#### [WHAT YOU WILL DO]
**a)** Which capital-letter acronyms appear as standalone words in the SSIS lineage post? List each one once.
**b)** Write the next part of the post on getting SSIS lineage IDs and error column names, starting after its final sentence.

Nicholas Sorrell github twitter

Getting SSIS LineageIDs (And Error Column Names)

tl;dr

You can get error column names in SSIS with two script tasks/components - no custom DLLs, or Components. Clone the repository and pry into it yourself!.
For a full BIML treatment, see this repository.

Backstory

When I saw the output Error columns in SSIS’s Dataflow Task (DFT) for the first time, I thought I had surely misconfigured something, or not followed a certain step. I mean, I was working with actual data and columns that had human-readable names - but I was getting integers in these Error Code/Column columns…

But like I said, I figured it was operator error, and so I searched my way into hours of disappointment. Microsoft was kind enough to enhance the error description, as described here. But that still didn’t get a column name.

#### [DATA EXCERPT]
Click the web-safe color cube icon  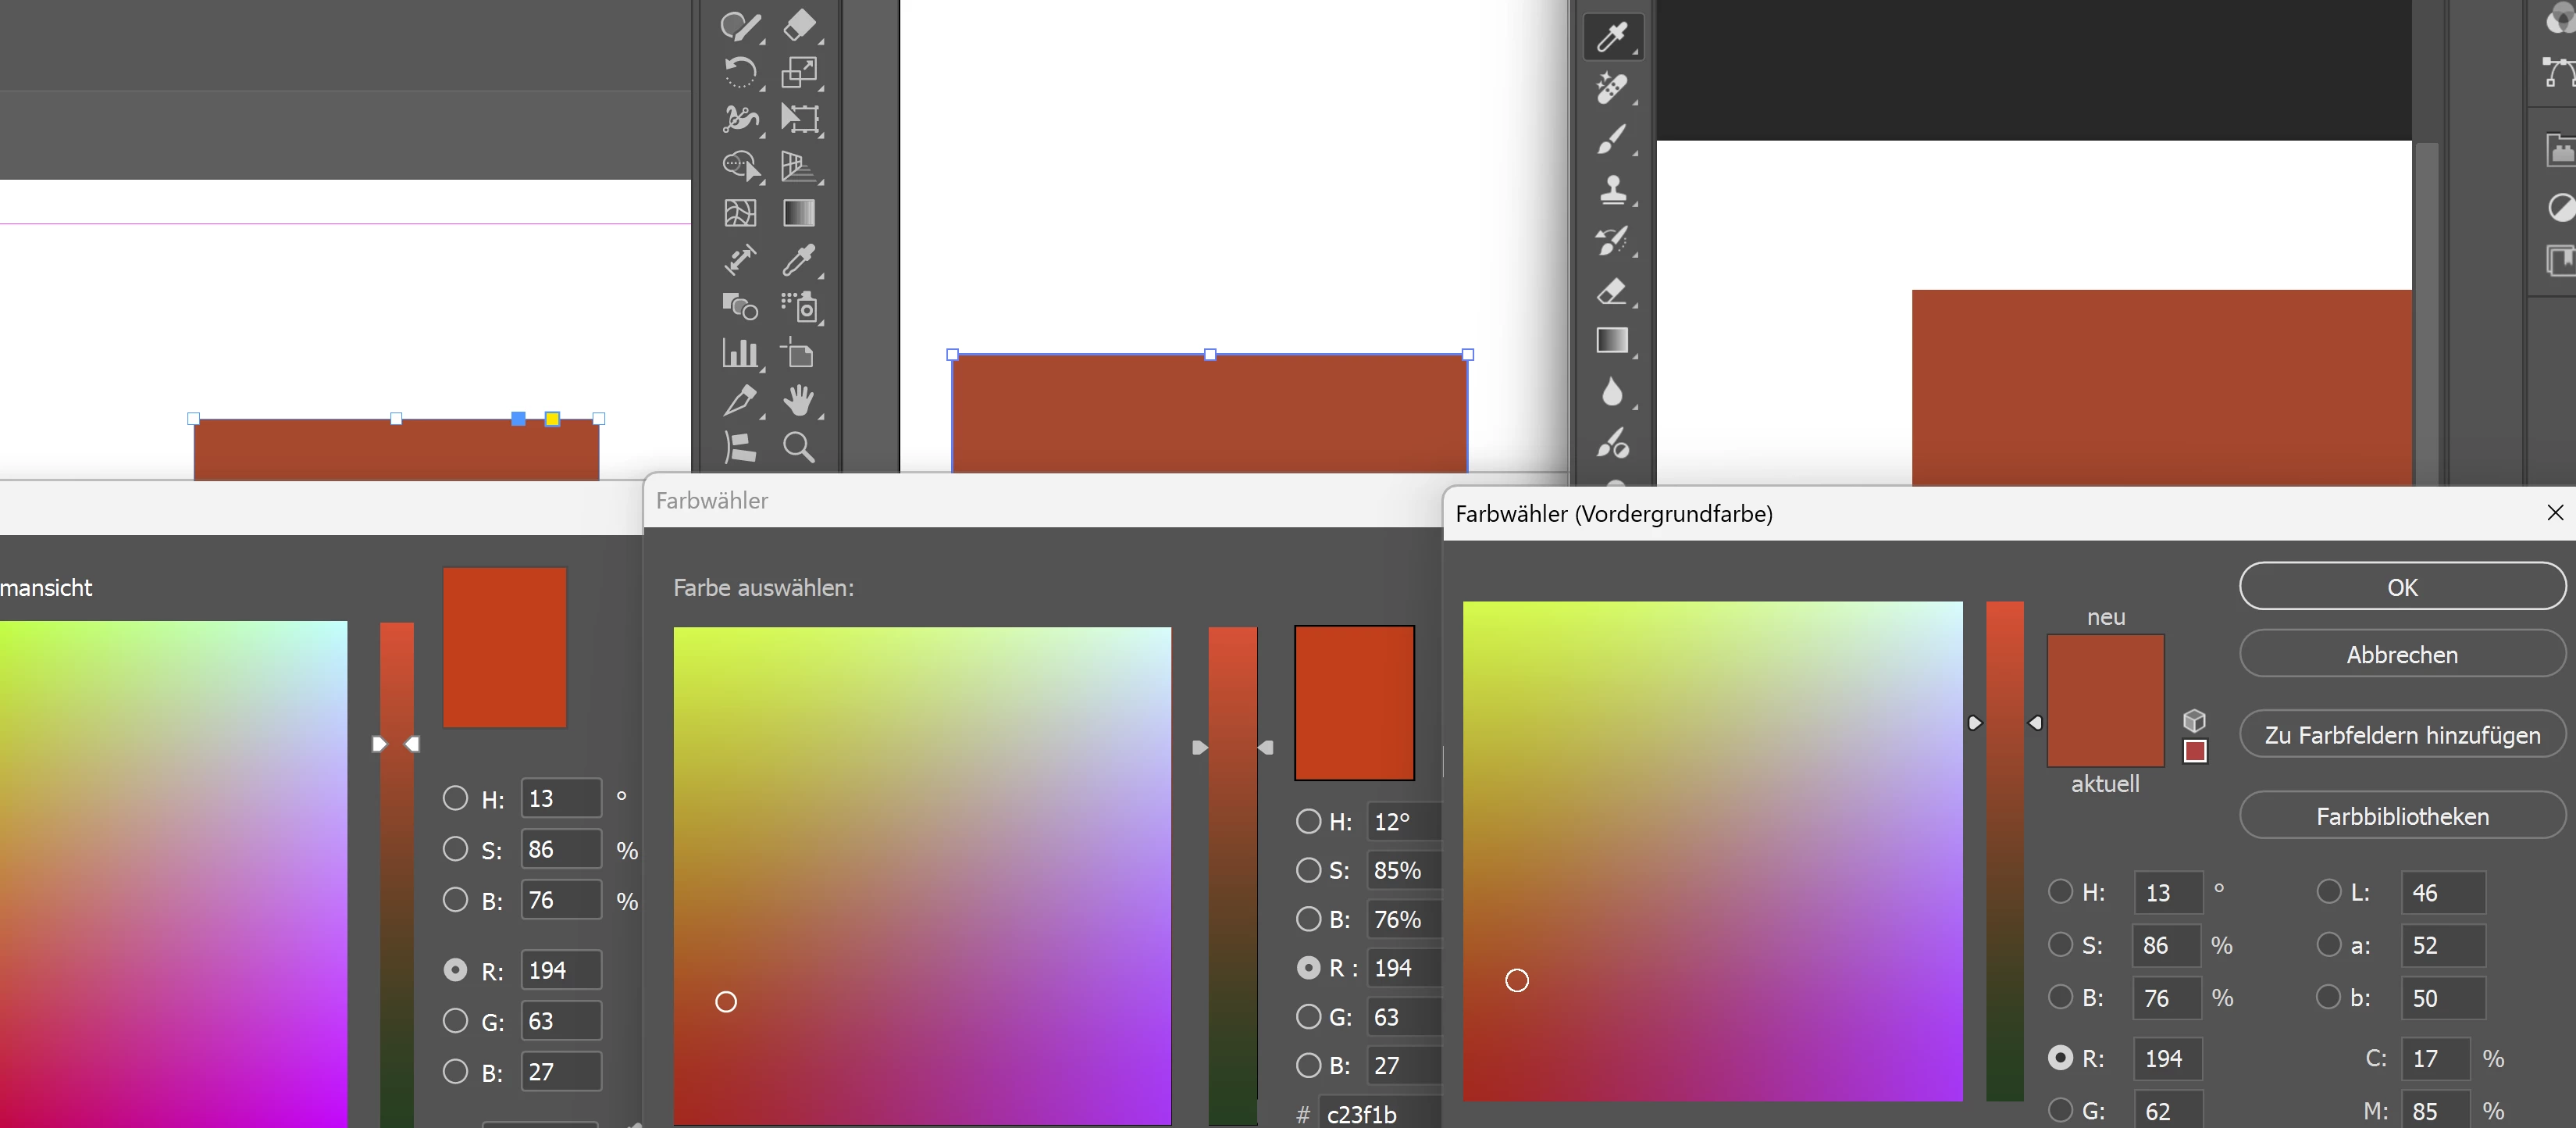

#### [RESPONSES IN ORDER]
**a)** SSIS, DLLs, BIML, DFT

**b)**
When it came to getting the column name, all signs pointed back to that LineageID - it is the link between a column name at a certain point in the pipeline, and the integer SSIS is using to identify that column. In the existing answer set on how to grab LineageIDs, I found a web of hacks that not only didn’t work, but seemed to be pointing in opposite directions (are my LineageIDs in my dtsx, and are they ints or text?). So here are a couple of important takeaways if you deviate from the solution I will provide later.

  1. If you are using SSIS 2012 (Denali) and beyond, then any solution that attempts to get LineageIDs by reading the dtsx or trying a Convert.ToIntXX call will end in disappointment because LineageIDs in the dtsx are now stored as textual path references.
  2. Grabbing the LineageIDs in the DFT can be a little tricky. When you are sitting on the bottom of the flow, you lose visibility of columns up the chain (see this excellent post for a great description). Due to R/W permissions on variables, and that solution is not explored here, but you could conceivably grab a reference to your Package.Executables, and explore them later in the DFT for some Just-In-Time LineageID lookup fun (you’ll also likely need a reference to the ManagedDTS assembly).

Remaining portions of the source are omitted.